**EXTRACT:**
========================================
Databricks - An Approach To Unit Testing

In the world of software development, unit testing is a concept already understood and quite widely adopted as good practice throughout various teams and industries. You write a failing test, then write the code to make it pass and rinse repeat if you closely follow Test Driven Development.

In the data land however, this is not usually an area explored much at all as engineers would code up some complex SQL statements and transformation tasks in the data software of their choice but not store it in version control nor having automated tests to verify it still works as intended as it goes through iterative changes.

If you are using a tool like Snowflake, you can easily write integration tests for things like your procedures or UDFs if you use them to run your data transformation tasks. With Databricks however, the landscape is a bit different in some aspects in that we can also dip our hands into unit testing, so lets find out why!

Before we commence, please note that any examples and discussions below regarding unit testing will be focused on users who are currently writing their code in python 3 and running orchestrations via Databricks Workflows as Delta Live Tables are a separate topic altogether.

The following topics will be covered here as we make our way to unit testing. If you are already familiar with points 1-3, them skip to the last section at the bottom Unit Testing:

Delta Lake
Apache Spark & PySpark
Integration Testing
Unit Testing

Delta Lake

Delta Lake is the open source storage framework providing key features such as ACID transactions and time travel features. Delta Lake is not only compatible with Spark but is also what Databricks utilises for data storage and table management. As a result the types of tables we will be dealing with for the most part are delta tables. The storage format of these delta tables are basically parquet files.

You can see more details in the official docs delta.io if you wish to learn more. Interesting stuff!

Apache Spark

Apache Spark is an analytics query engine which is good for large scale and batched data workloads, machine learning and real time analytics. Long story short, Databricks is built on Spark and PySpark and hence knowledge in those areas could help quite significantly.

Apache Spark also supports APIs for developing in R, Java, Scala and Python. This translates to Databricks as well as you find that our notebooks can be written purely as a bunch of SQL commands or in one of those languages as listed above but alas, we will be focusing on Python and PySpark (the python library that interfaces Apache Spark).

You can read more on this in the official docs for Apache Spark.

Integration Testing

While integration testing on Databricks is not covered in this blog, is essential in my opnion that time and effort are still dedicated into comprehensively writing these out as well using a library like Great Expectations, running in a notebook and serving as an additional step at the gold layer of your workflow. This serves its purpose to verify that data quality standards are constantly met and if anything unexpected comes up, we fail the workflow and generate a detailed visual report for users to view and understand what the unexpected data is before it gets to the consumers.

With that said, defects in data quality may appear as a consequence of the following scenarios such as regression in our data transformation logic or changes in upstream system which resulted in changes to data layout, representation, schema and so forth.

Unit Testing

So it seems that integration tests for our data pipeline is plenty beneficial but why stop there? One of the benefits of unit testing is that we get to rapidly ensure our code meets quality standards and detect certain regressions earlier in the development lifecycle. This gives us more confidence to move faster, as code can get committed and deployed more frequently. Lets now dive into the details of unit testing our code.
========================================
**DATA EXTRACT:**
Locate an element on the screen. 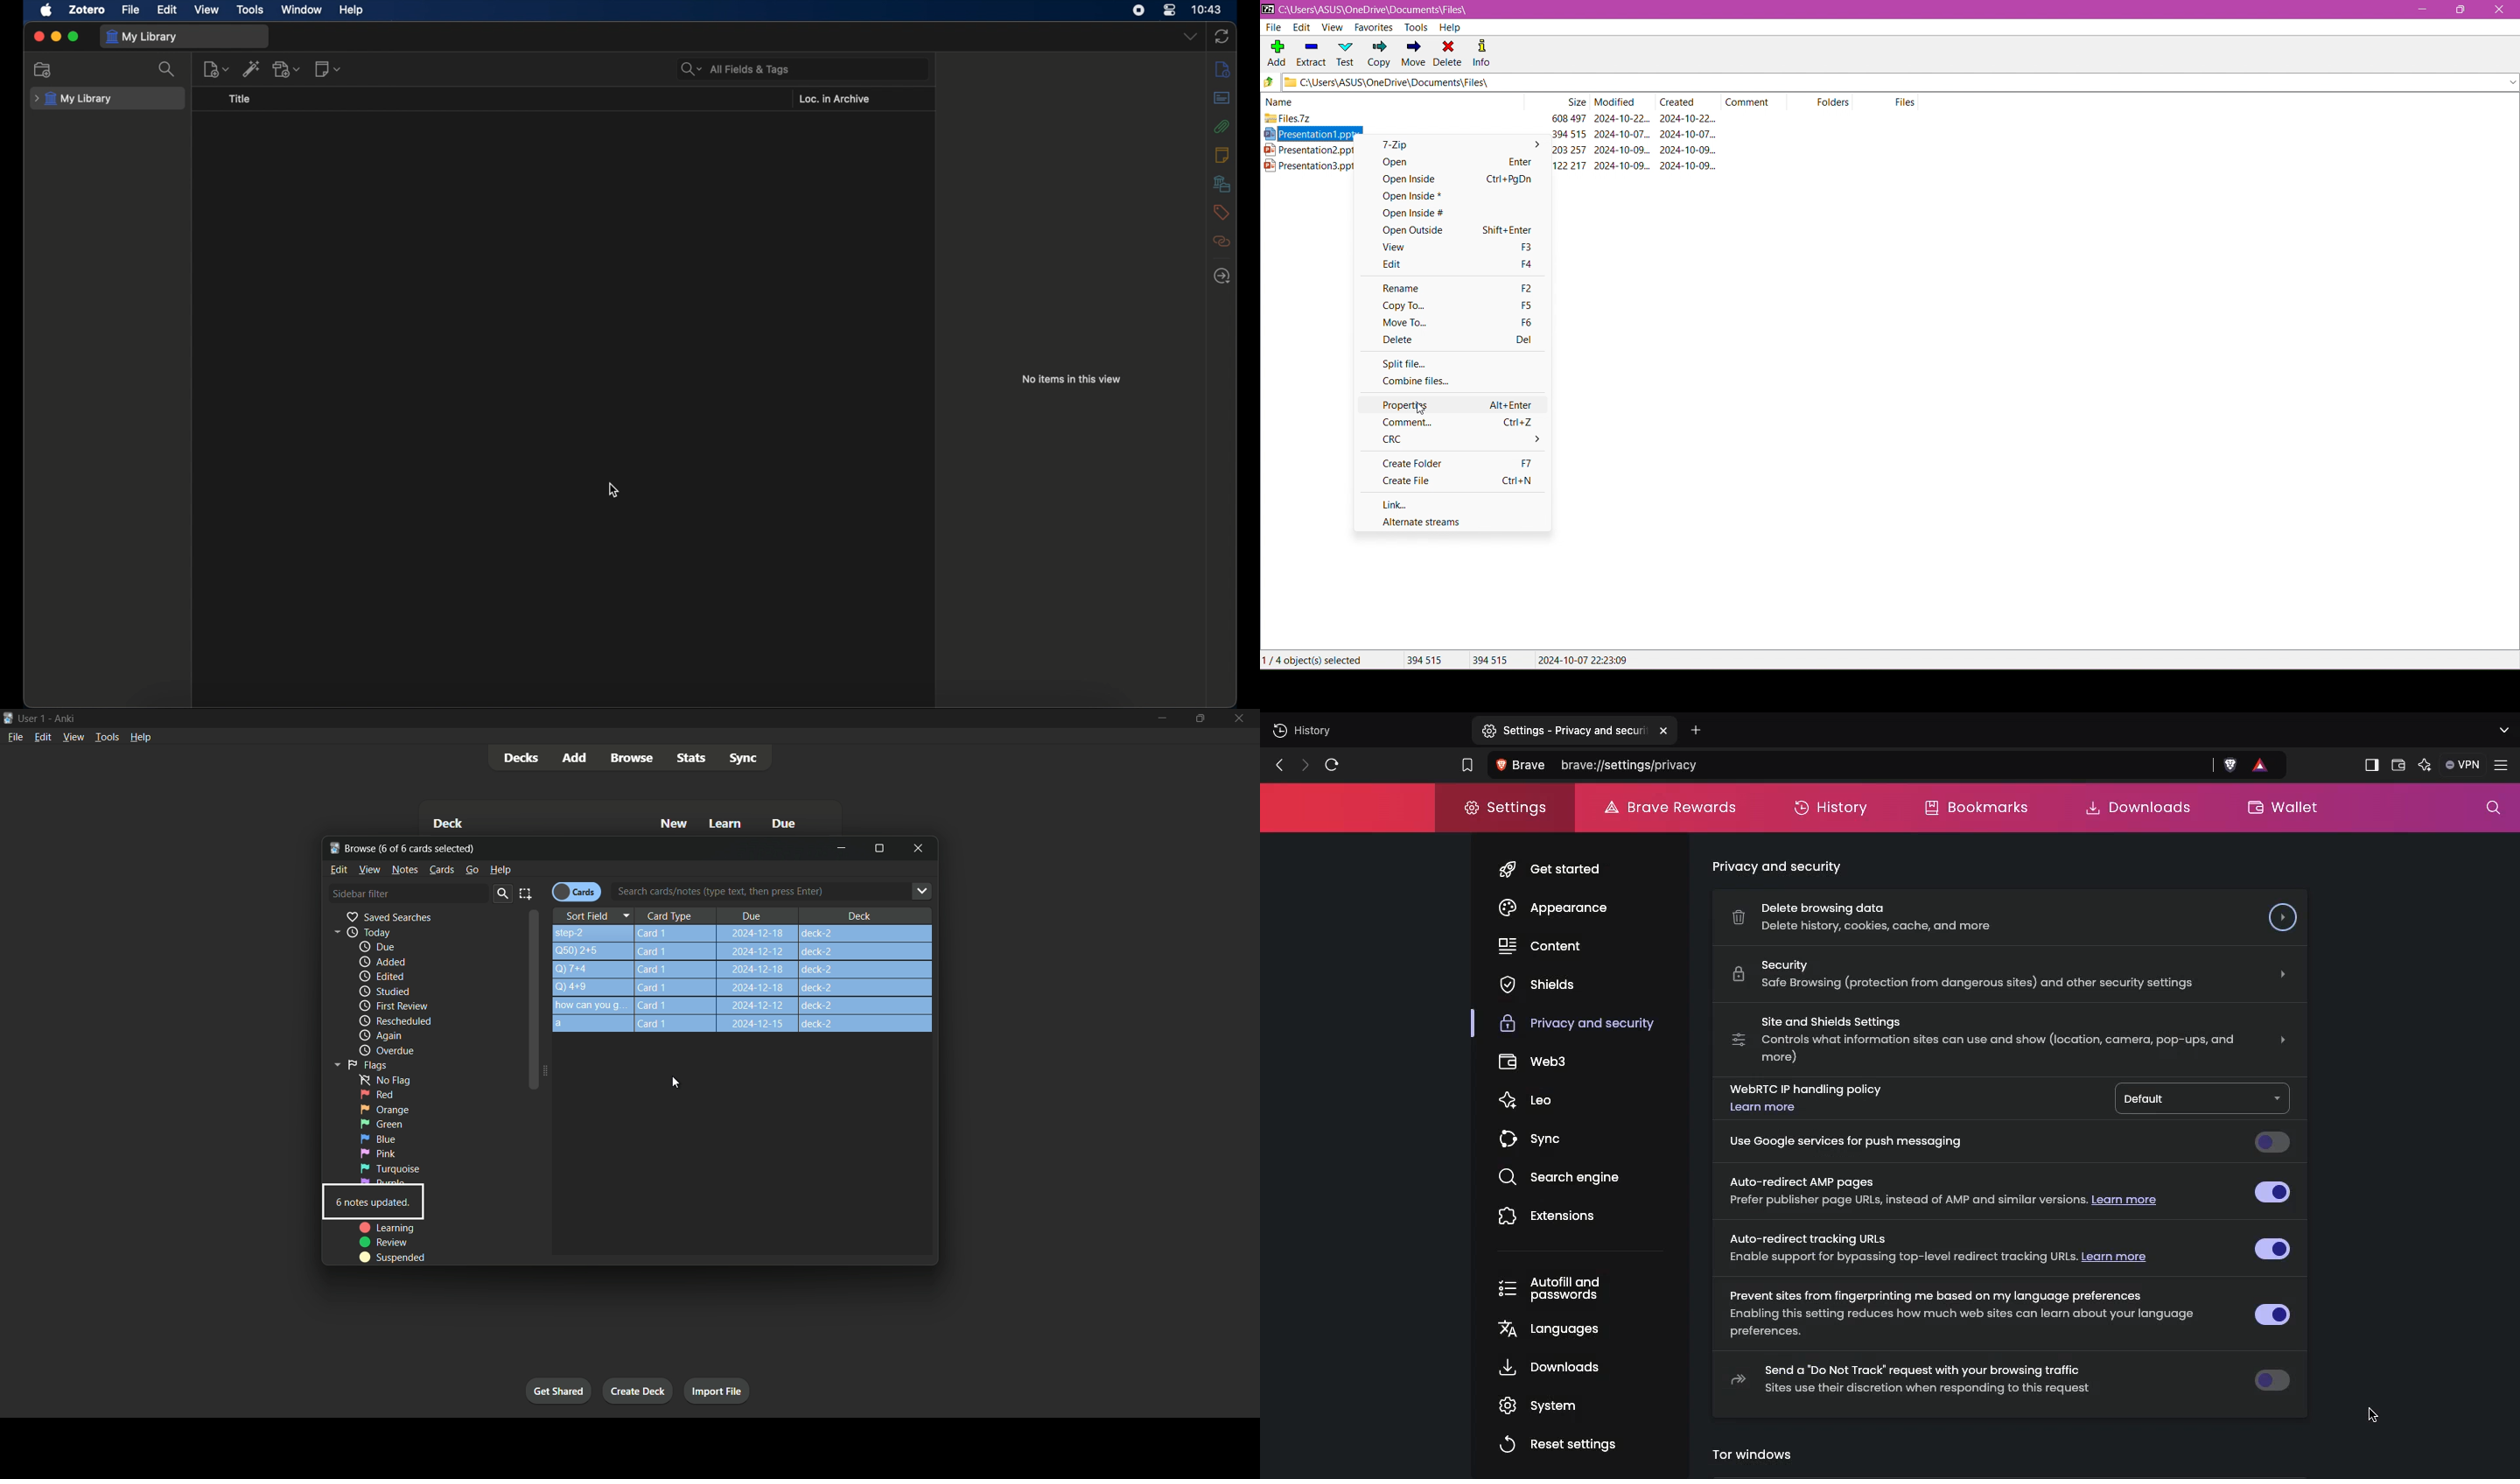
========================================
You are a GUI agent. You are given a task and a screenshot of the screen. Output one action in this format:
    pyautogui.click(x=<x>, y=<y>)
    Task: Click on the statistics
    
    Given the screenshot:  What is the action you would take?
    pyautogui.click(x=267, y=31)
========================================
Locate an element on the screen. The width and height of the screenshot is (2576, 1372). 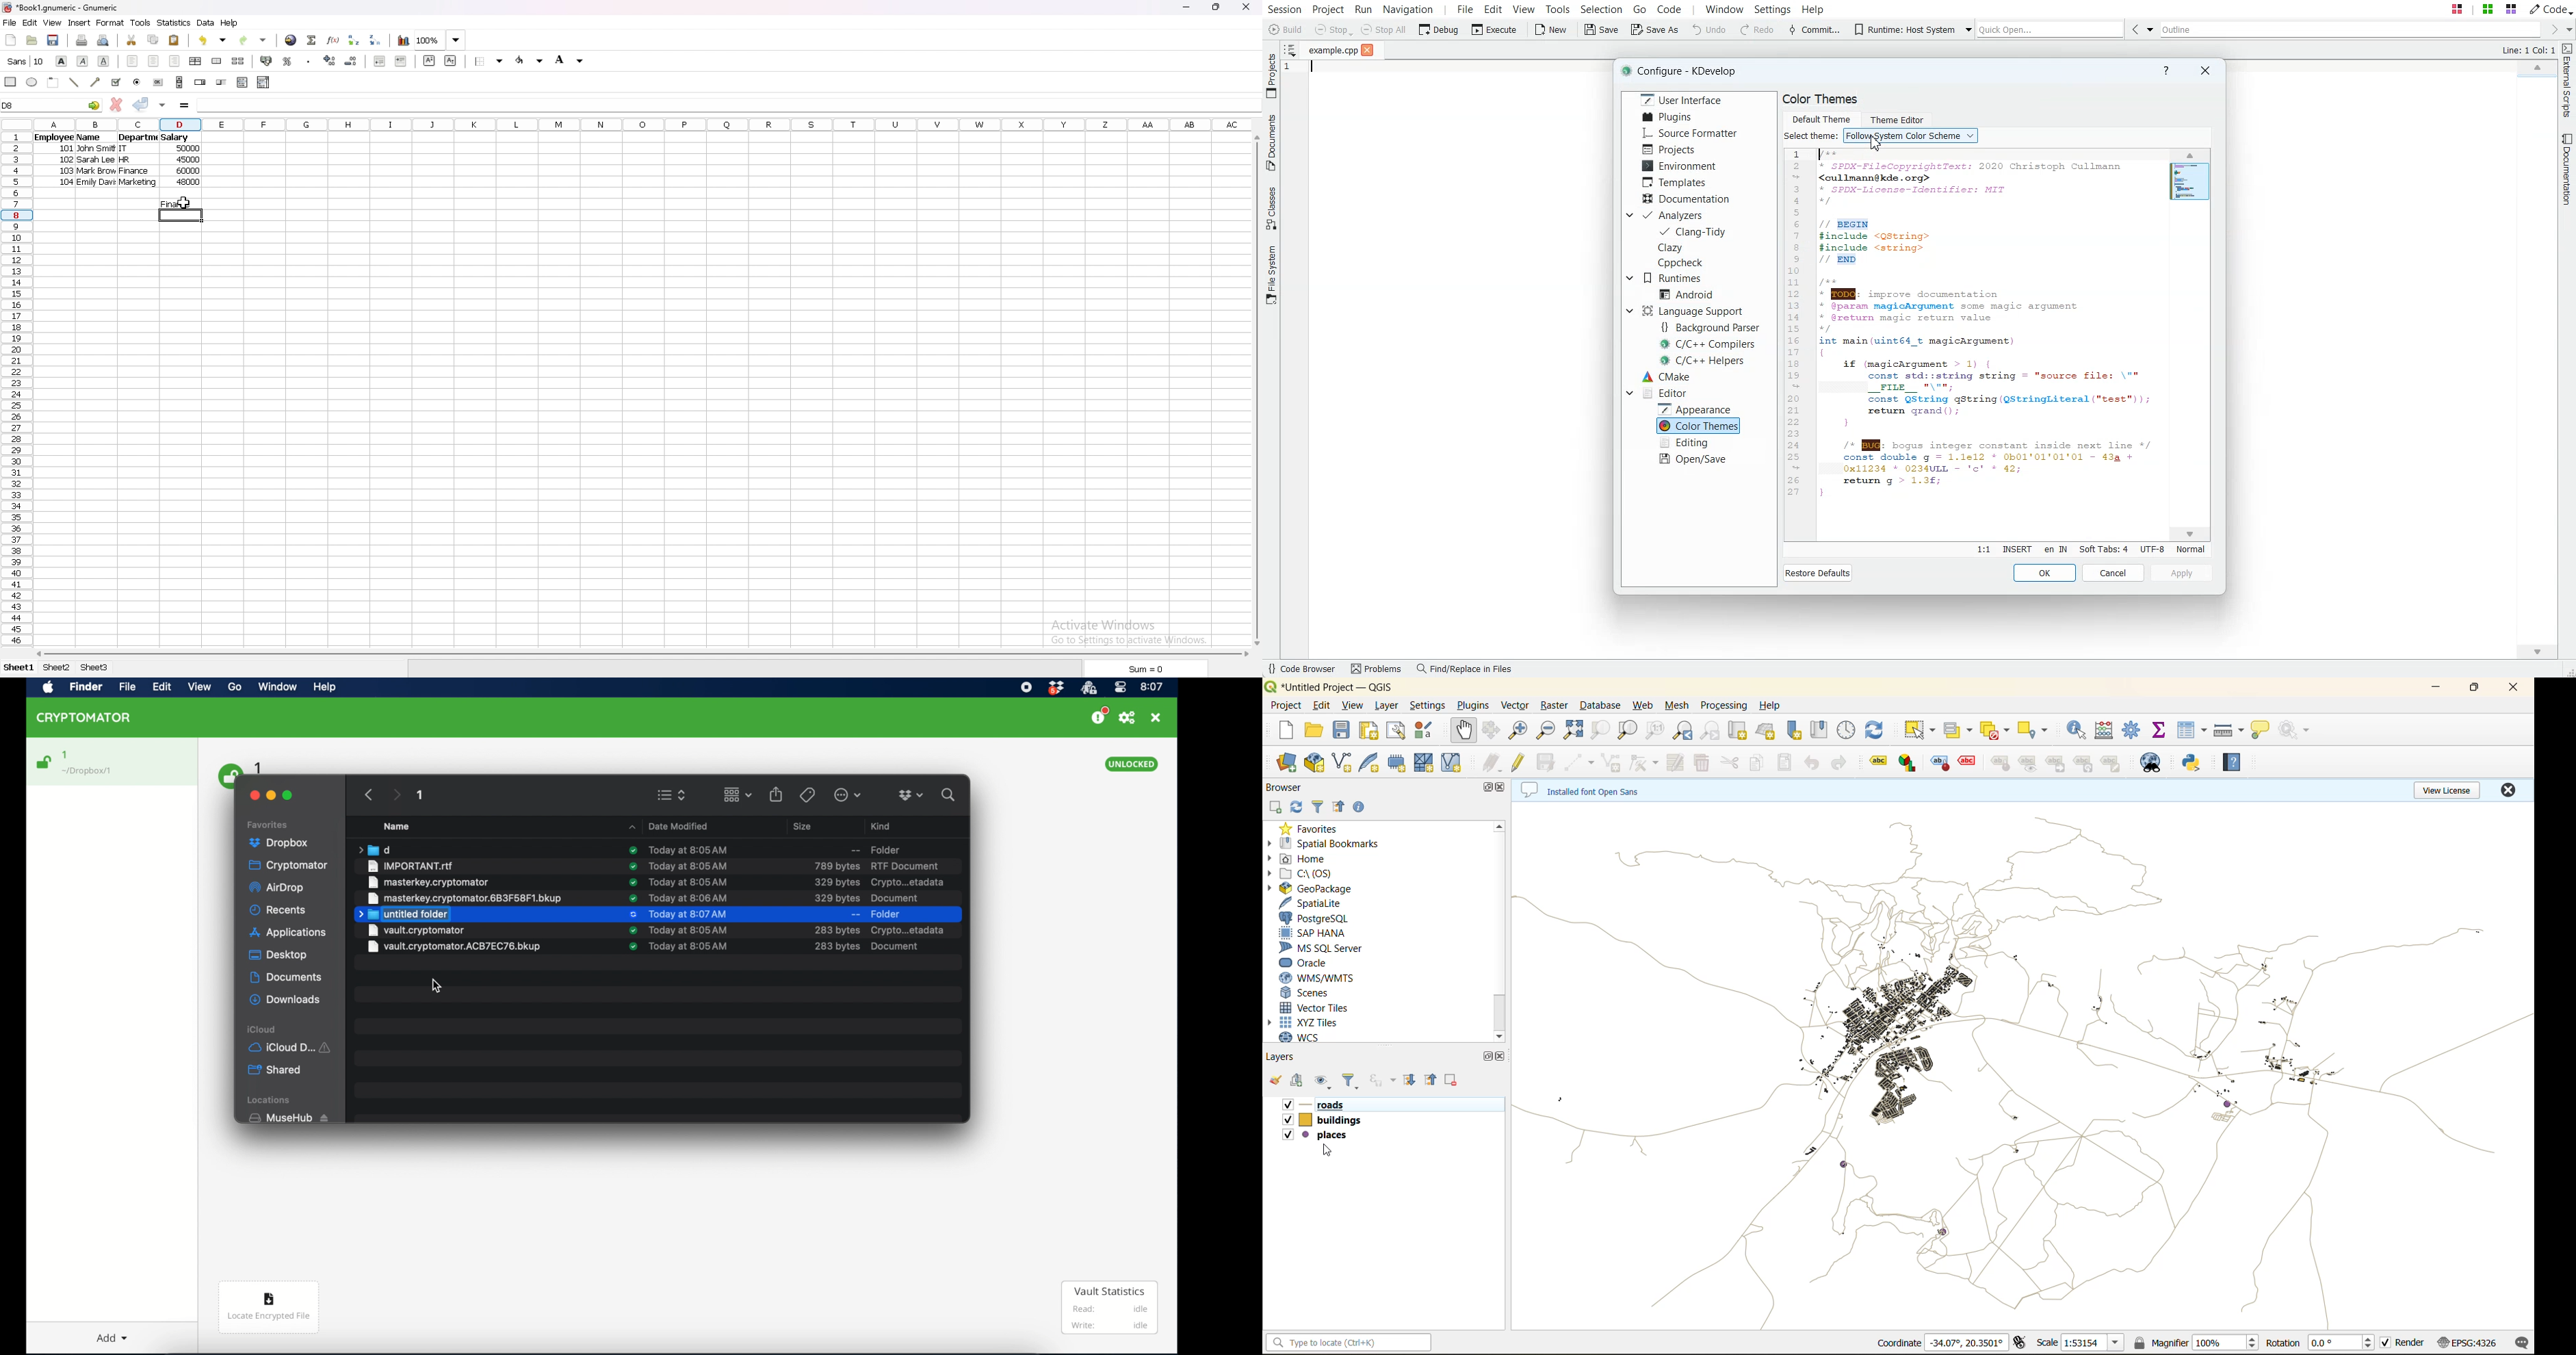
========================================
Rename "Snowflake" as "BigQuery" in the Databricks post, starting at "In the data land" and ending at "find out why!", and write out that passage with the change. The records have no connection to the Databricks post.

**REPLY TO THE EXERCISE:**
In the data land however, this is not usually an area explored much at all as engineers would code up some complex SQL statements and transformation tasks in the data software of their choice but not store it in version control nor having automated tests to verify it still works as intended as it goes through iterative changes.

If you are using a tool like BigQuery, you can easily write integration tests for things like your procedures or UDFs if you use them to run your data transformation tasks. With Databricks however, the landscape is a bit different in some aspects in that we can also dip our hands into unit testing, so lets find out why!